» **INSTRUCTIONS FOR THE TASK**: Only the lines below, from the one with "Image resolution: width=897" through the one with "You are a computer-use agent. The", are to be written out, exactly.

» **AVAILABLE DATA**:

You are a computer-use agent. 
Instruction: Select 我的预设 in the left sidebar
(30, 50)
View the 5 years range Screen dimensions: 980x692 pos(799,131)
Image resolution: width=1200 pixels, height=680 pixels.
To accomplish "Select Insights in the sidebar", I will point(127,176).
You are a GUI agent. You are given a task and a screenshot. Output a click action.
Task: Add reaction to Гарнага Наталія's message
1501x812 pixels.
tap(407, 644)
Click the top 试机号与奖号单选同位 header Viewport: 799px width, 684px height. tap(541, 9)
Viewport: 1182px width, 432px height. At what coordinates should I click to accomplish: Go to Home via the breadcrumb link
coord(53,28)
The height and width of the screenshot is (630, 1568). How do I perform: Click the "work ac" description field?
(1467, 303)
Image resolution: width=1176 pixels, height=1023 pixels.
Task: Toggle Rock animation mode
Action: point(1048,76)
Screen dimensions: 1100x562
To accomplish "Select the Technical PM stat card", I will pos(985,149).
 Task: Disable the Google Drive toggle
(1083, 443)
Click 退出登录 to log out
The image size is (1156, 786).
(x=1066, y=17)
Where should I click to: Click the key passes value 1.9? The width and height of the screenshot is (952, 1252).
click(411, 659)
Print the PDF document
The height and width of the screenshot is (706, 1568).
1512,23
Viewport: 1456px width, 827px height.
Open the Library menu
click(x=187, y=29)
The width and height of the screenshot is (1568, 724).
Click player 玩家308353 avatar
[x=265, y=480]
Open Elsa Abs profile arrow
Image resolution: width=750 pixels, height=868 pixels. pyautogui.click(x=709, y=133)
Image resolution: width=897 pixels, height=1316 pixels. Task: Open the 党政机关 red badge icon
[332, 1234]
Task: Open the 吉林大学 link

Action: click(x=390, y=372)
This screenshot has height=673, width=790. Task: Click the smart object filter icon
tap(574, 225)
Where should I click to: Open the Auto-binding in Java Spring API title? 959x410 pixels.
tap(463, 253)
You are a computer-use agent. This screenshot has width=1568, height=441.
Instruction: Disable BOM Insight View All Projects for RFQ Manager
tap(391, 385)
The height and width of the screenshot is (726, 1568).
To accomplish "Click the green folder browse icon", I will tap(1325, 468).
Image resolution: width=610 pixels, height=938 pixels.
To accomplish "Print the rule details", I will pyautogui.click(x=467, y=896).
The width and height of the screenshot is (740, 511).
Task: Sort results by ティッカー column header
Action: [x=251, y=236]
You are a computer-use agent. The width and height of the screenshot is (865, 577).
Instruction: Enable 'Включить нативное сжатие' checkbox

» **SOLUTION**:
Image resolution: width=897 pixels, height=1316 pixels. Task: Open the 党政机关 red badge icon
[332, 1234]
Task: Open the 吉林大学 link

Action: click(x=390, y=372)
This screenshot has height=673, width=790. Task: Click the smart object filter icon
tap(574, 225)
Where should I click to: Open the Auto-binding in Java Spring API title? 959x410 pixels.
tap(463, 253)
You are a computer-use agent. This screenshot has width=1568, height=441.
Instruction: Disable BOM Insight View All Projects for RFQ Manager
tap(391, 385)
The height and width of the screenshot is (726, 1568).
To accomplish "Click the green folder browse icon", I will tap(1325, 468).
Image resolution: width=610 pixels, height=938 pixels.
To accomplish "Print the rule details", I will pyautogui.click(x=467, y=896).
The width and height of the screenshot is (740, 511).
Task: Sort results by ティッカー column header
Action: [x=251, y=236]
You are a computer-use agent. The width and height of the screenshot is (865, 577).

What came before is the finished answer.